On n’a fait là qu’évoquer les conséquences immédiates et mécaniques de la hausse de l’euro. En réalité, cette dernière va aussi aggraver la perte de compétitivité des entreprises françaises, provoquant une baisse supplémentaire de l’investissement et de nouvelles fermetures de sites industriels. On sait que les capacités de redémarrage de l’économie sont particulièrement sensibles à la chute des investissements. Quand bien même - hypothèse peu probable - on assisterait à une reprise de l’activité mondiale en 2014, la France ne serait pas en état d’en profiter. En fait, cette hausse de l’euro va complètement annuler les effets des mesures prises par le gouvernement, et en particulier celles du pacte « compétitivité-emploi ». Elle va enfoncer la tête des entreprises françaises sous l’eau. Le gouvernement sera placé devant une alternative : ou bien chercher à comprimer encore davantage les salaires et, par voie de conséquence, la demande des ménages, avec les implications que l’on devine en matière de chômage ; ou bien sortir de ce cadre politique destructeur en quittant la zone euro et en dévaluant largement le franc.
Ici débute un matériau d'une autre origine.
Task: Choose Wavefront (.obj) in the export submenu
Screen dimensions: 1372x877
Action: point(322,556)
Les dirigeants français et probablement les Italiens, eux aussi concernés par cette hausse de l’euro, vont tenter d’obtenir de la BCE qu’elle mette fin à cette appréciation Mais les marges de manoeuvre de la BCE sont particulièrement étroites. Elle pourrait acheter de la dette américaine et japonaise (privée ou publique) pour faire remonter le dollar et le yen par rapport à l’euro. Elle s’y est toujours refusée avec la dernière énergie au prétexte, largement fallacieux, que cela compromettrait le rôle de l’euro comme monnaie de réserve. Un autre argument, cette fois-ci plus recevable, est que certaines de ces dettes ne sont pas de bonne qualité. Mais il faut dire que la BCE a accepté, de la part des banques, des dettes d’une qualité fort douteuse. On en revient toujours à l’argument mythique d’une opposition entre le dollar et l’euro, argument dont on a montré le caractère purement idéologique [2].
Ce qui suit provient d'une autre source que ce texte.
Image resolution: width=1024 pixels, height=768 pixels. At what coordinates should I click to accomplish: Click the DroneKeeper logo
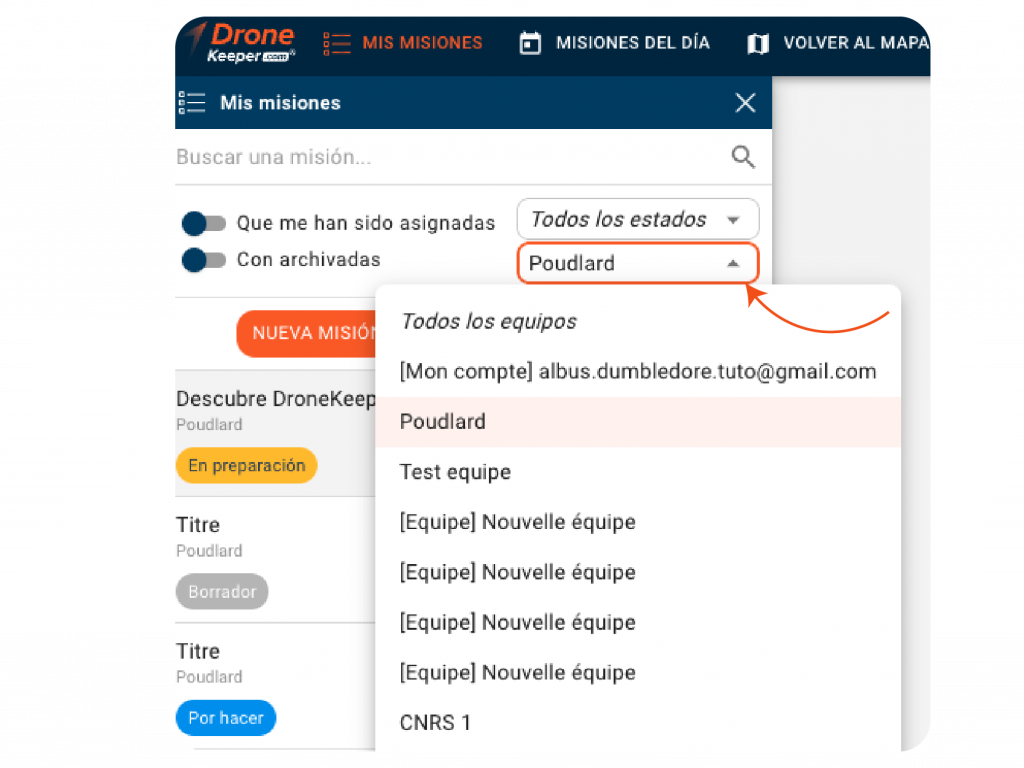click(x=241, y=43)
La BCE pourrait aussi se livrer à une monétisation importante des dettes en Europe, sur le modèle des politiques dites de quantitative easing inaugurées par la FED depuis 2009. Elle est bloquée sur ce point par le veto de l’Allemagne, terrorisée (à ce qu’elle prétend…) par le risque d’inflation. Et il est vrai que la zone euro combine une inflation de l’ordre de 2 %, un chômage historiquement haut et une récession générale… Preuve, s’il en fallait, que l’inflation n’est pas liée à un excès de demande et de monnaie. Mais ceci est une autre et longue histoire… En bref, tout le monde sait que l’Allemagne manœuvre depuis quelques mois pour reprendre le plein contrôle de la BCE. Si elle le fait, c’est pour s’assurer que l’institut d’émission de Francfort mènera la politique monétaire qui lui convient - la défense de la valeur patrimoniale de l’euro - mais qui contrevient aux intérêts des pays les plus touchés par la récession.
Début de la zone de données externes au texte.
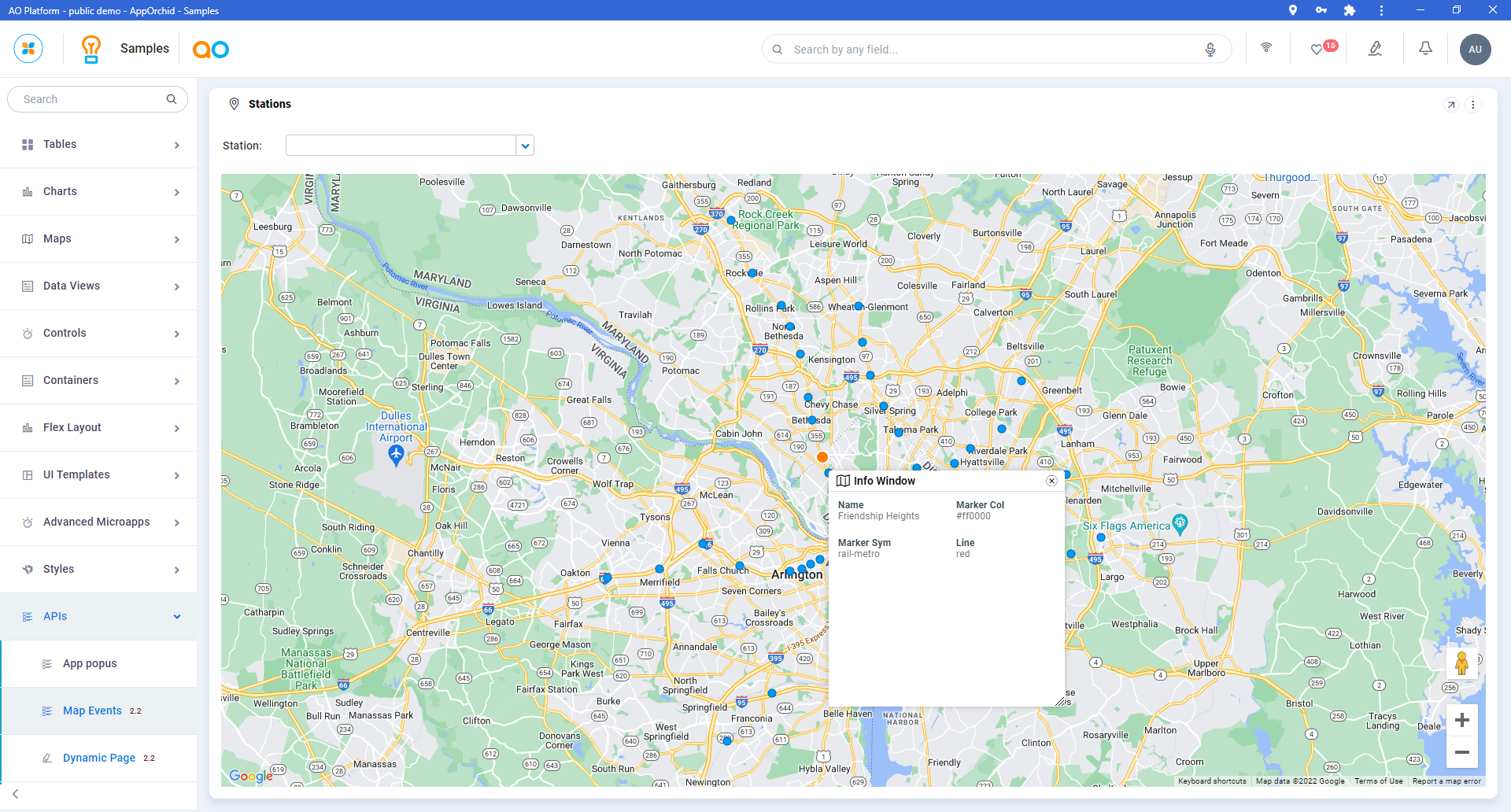This screenshot has width=1511, height=812.
Task: Close the Info Window popup
Action: [1051, 481]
On peut donc prévoir que les déclarations des ministres français, parce qu’elles ne sont pas appuyées par des menaces crédibles tant vis-à-vis de la BCE que de l’Allemagne, n’auront aucun effet. La France va s’enfoncer toujours un peu plus dans la récession et dans ce que cela signifie : un cortège de plans sociaux et de misère pour une partie toujours plus grande de la population.